§ Work item
The lines below, from the one holding "Instruction: Check the Charge Amount checkbox" through the final line, are to be copied exactly, with no other lines and no pictures.

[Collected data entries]
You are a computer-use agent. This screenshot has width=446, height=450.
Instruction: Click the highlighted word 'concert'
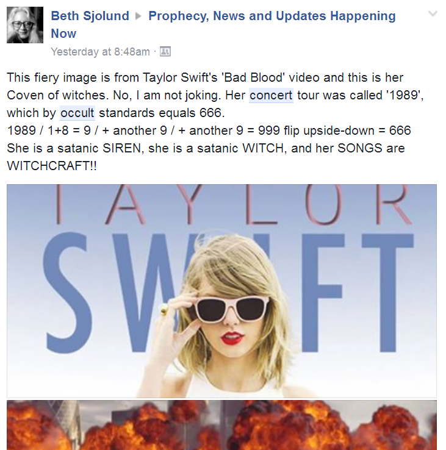coord(271,95)
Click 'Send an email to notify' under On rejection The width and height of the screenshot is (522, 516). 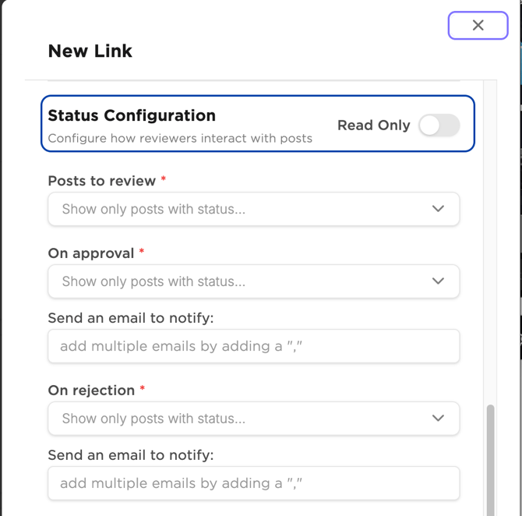(130, 455)
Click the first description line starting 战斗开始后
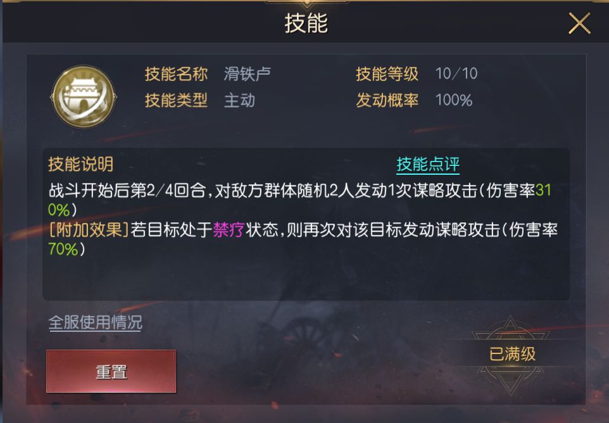Screen dimensions: 609x423 click(x=300, y=191)
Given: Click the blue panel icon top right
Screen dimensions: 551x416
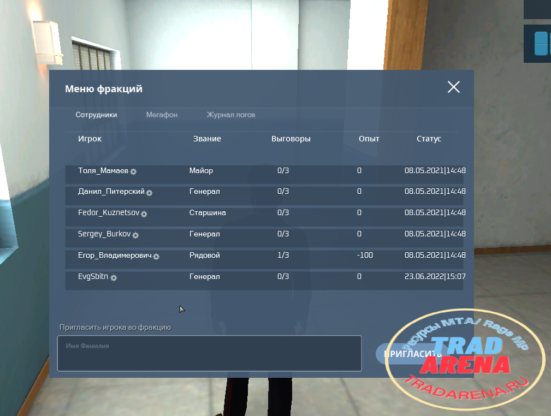Looking at the screenshot, I should (542, 44).
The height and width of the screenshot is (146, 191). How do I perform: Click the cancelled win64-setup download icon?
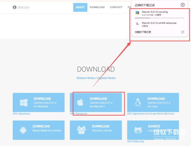coord(137,23)
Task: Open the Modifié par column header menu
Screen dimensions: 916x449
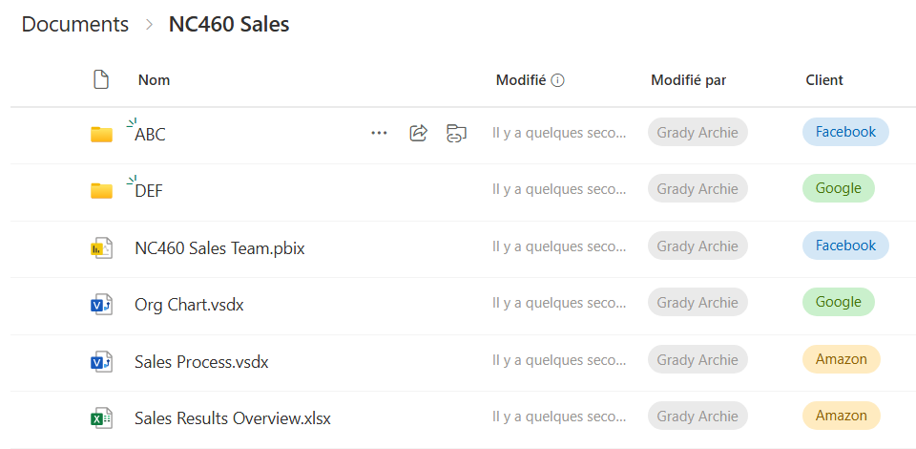Action: [x=688, y=80]
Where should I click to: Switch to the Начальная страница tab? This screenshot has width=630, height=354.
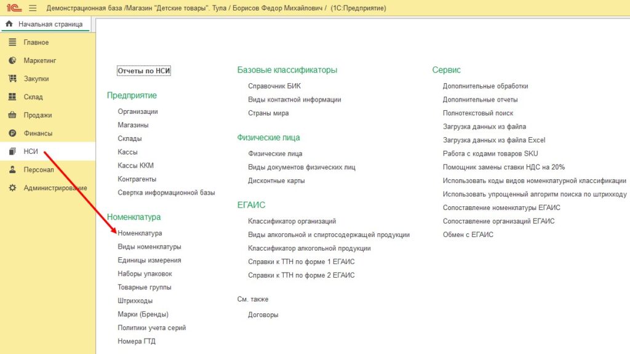coord(45,24)
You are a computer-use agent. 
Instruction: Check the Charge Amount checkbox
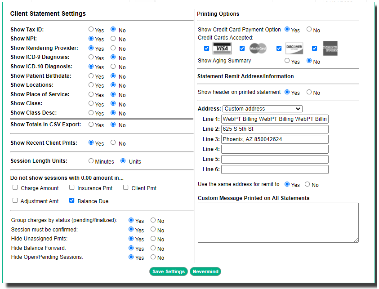point(15,187)
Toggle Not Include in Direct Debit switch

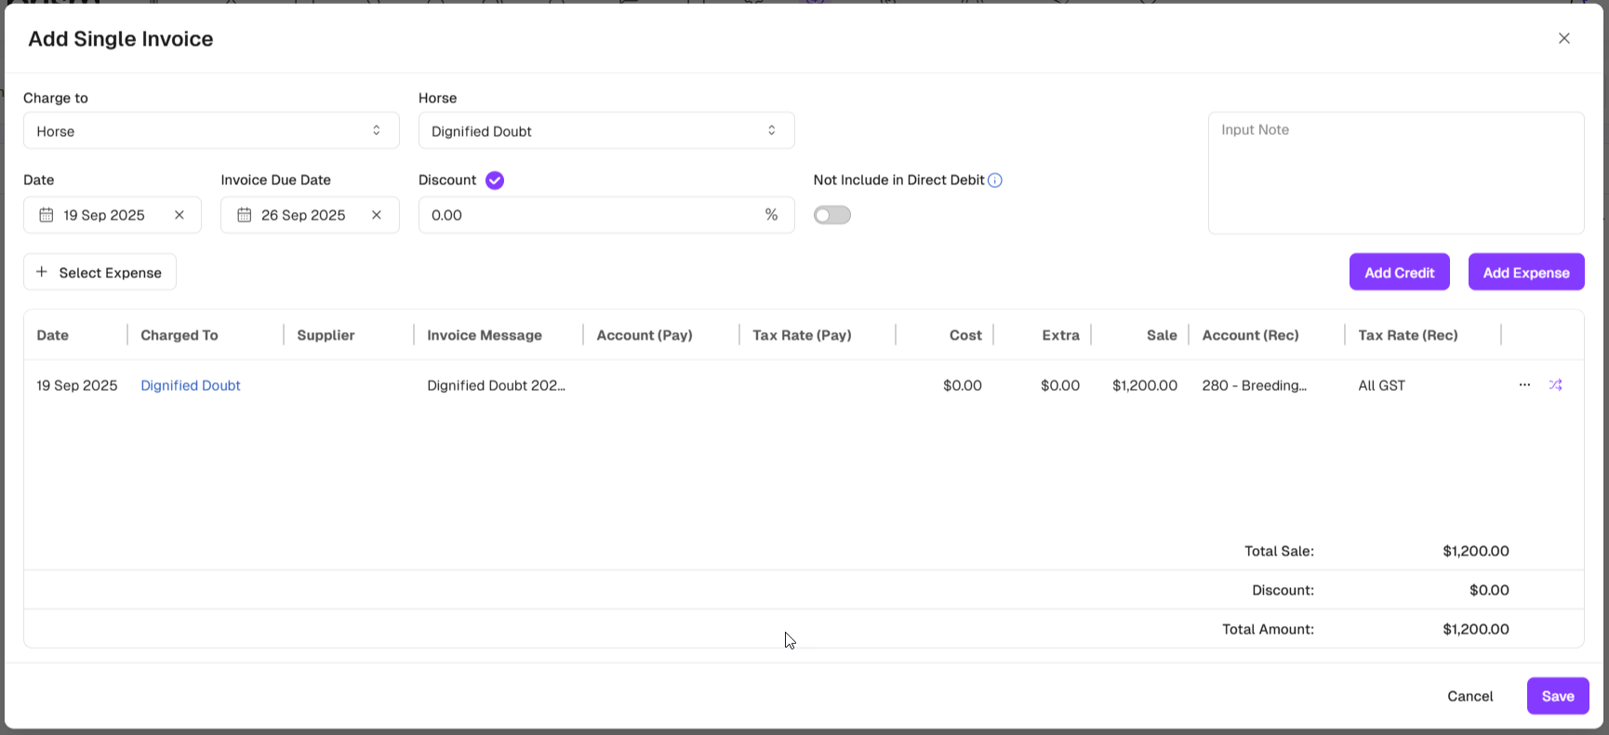(832, 215)
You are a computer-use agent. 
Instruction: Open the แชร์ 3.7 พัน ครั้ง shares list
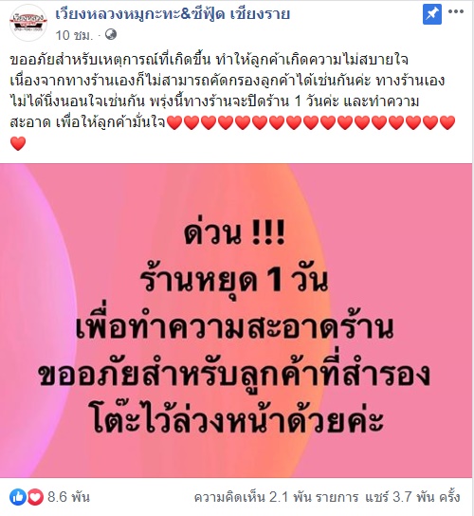(412, 497)
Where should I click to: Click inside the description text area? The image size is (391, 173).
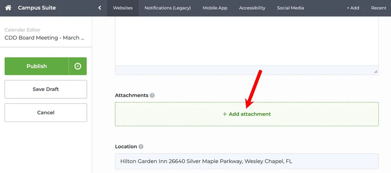pos(247,42)
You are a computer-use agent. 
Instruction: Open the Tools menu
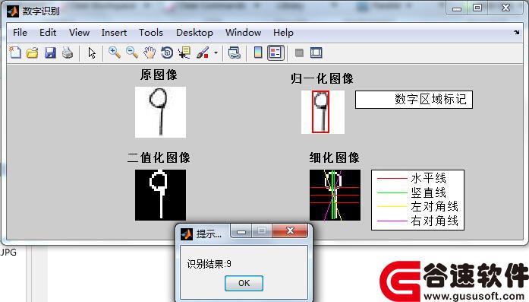pyautogui.click(x=151, y=33)
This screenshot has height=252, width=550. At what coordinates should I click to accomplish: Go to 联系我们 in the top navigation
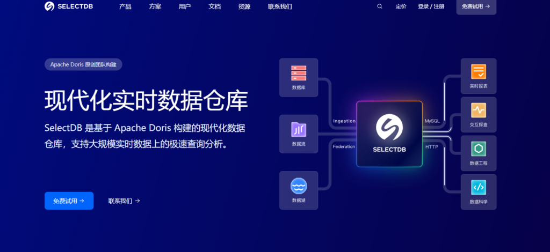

§ Solution to the exercise
Instruction: Check the Charge Amount checkbox
point(15,187)
Toggle Not Include in Direct Debit switch

(832, 215)
You are a computer-use agent. 
Instruction: Open the แชร์ 3.7 พัน ครั้ง shares list
(412, 497)
Where should I click to: Click inside the description text area? The image size is (391, 173).
pos(247,42)
You are a computer-use agent. 
Instruction: Open the Tools menu
pyautogui.click(x=151, y=33)
This screenshot has height=252, width=550. At what coordinates should I click to accomplish: Go to 联系我们 in the top navigation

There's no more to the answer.